Alfredo Daidone, la minaccia per i brani antimafia «Non scrivere più canzoni su Falcone e Borsellino»

«Non scrivere più canzoni su Falcone e Borsellino, stai attento!». La scrittura è incerta e infantile, ma non lascia spazio ad equivoci. È una vera e propria minaccia quella che Alfredo Daidone, cantautore di Termini Imerese, una settimana fa trova scritta su un bigliettino sistemato sotto al tergicristalli della propria automobile. L’aveva lasciata posteggiata nei pressi della stazione centrale di Palermo per proseguire a piedi e fare delle compere, ma al suo ritorno ecco la macabra sorpresa, insieme a un’ammaccattura nel parafango sinistro. Un’intimidazione in piena regola, riconducibile a quello a cui si dedica da sempre: scrivere brani e comporre musica.

Le sue, però, non sono canzoni come tutte le altre, lo sa bene anche chi ha voluto lasciargli quel biglietto. «La musica è la mia passione da sempre, già a tredici anni scrivevo i primi testi e muovevo i primi passi strimpellando con la mia chitarra i brani di Guccini e De Gregori», racconta a MeridioNews. Ed è attraverso la musica, il linguaggio che predilige, che affronta temi spesso scottanti, esibendosi nelle piazze e nei teatri, cantando nelle trasmissioni radiofoniche e partecipando ai concorsi canori dell’isola. A ispirarlo è soprattutto il sociale: è attento a tematiche attuali e vicine ai giovani, come quello della guida responsabile, argomento al quale dedica una canzone che condanna fortemente l’abuso di alcool e droghe, ma anche l’utilizzo dei cellulari quando si è alla guida.

Ma a distinguere Alfredo Daidone dagli altri autori locali è anche il suo «amore per la giustizia», che lo porta presto a comporre anche dei brani ispirati alle storie di chi è morto nella lotta alla mafia. Un impegno, questo, che adesso lo vede minacciato proprio da chi, a suon di musica, ha sempre denigrato. «È la prima volta che mi minacciano così apertamente, un episodio simile non era mai successo prima d’ora – dice – Sono rimasto basito, mi sono allarmato e ho subito denunciato l’accaduto». Sono canzoni scomode, che danno fastidio. Come quella del 2014 intitolata Palermo non dimentica e dedicata ai giudici Giovanni Falcone e Paolo Borsellino, che incide insieme al figlio Ubaldo, o Padre Puglisi, brano successivo che racconta la storia e l’attività del prete di Brancaccio ucciso dai killer di Cosa nostra. Nel 2015 porta le sue canzoni anche dentro al carcere Pagliarelli, nell’ambito di una manifestazione culturale e solidale dedicata al duo comico Franchi-Ingrassia.

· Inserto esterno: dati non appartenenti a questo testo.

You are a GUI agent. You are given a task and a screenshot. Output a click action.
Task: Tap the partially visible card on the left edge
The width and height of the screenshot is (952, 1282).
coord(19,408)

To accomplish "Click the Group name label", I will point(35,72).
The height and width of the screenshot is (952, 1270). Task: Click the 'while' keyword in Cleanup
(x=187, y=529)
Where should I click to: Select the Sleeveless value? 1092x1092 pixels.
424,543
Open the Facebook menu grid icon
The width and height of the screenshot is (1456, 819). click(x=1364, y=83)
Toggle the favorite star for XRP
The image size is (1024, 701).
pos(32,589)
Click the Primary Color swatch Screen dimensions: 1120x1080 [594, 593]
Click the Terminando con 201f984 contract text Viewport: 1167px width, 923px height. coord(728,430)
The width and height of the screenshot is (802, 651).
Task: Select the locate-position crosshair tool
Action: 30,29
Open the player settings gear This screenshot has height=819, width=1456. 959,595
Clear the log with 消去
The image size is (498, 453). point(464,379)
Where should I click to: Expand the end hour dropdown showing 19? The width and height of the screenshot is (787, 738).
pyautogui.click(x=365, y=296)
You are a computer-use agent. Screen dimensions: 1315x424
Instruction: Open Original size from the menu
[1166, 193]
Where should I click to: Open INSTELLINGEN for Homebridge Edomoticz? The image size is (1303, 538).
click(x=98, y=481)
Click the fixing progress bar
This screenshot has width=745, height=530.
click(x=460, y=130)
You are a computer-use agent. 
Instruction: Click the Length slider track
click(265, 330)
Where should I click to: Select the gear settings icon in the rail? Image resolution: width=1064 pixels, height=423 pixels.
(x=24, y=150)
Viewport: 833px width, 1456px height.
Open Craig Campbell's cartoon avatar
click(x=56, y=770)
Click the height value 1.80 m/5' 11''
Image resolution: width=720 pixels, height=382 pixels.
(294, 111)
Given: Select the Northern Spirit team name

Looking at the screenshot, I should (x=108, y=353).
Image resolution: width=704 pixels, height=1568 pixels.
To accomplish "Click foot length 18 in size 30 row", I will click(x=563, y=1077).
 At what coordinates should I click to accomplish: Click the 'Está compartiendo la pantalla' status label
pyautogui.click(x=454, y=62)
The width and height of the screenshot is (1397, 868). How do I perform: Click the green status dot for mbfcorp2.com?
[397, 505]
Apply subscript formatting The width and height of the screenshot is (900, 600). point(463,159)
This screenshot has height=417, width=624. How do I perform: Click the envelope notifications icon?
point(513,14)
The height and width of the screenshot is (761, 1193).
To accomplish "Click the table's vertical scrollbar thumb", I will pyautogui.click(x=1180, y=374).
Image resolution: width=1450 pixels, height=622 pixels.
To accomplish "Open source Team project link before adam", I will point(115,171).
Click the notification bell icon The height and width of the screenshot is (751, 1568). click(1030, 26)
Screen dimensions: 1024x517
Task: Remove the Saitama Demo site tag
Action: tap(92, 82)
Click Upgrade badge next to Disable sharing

Brani che, minacce a parte, gli valgono molti riconoscimenti e premi, come l’oscar del Mediterraneo che riceve a Terrasini nel 2012. L’ultimo, in ordine di tempo, è quello dedicato al giudice ragazzino Rosario Livatino, ucciso mentre si recava senza scorta in tribunale. Gli sarà consegnato il 21 settembre, giorno dell’omicidio del magistrato canicattinese, a Tremestieri etneo. «Ora punto a Mediaset», rivela infine Alfredo Daidone, che spera di lasciarsi presto alle spalle l’episodio intimidatorio e di raggiungere palcoscenici sempre più prestigiosi dai quali intonare i suoi brani di lotta e di speranza.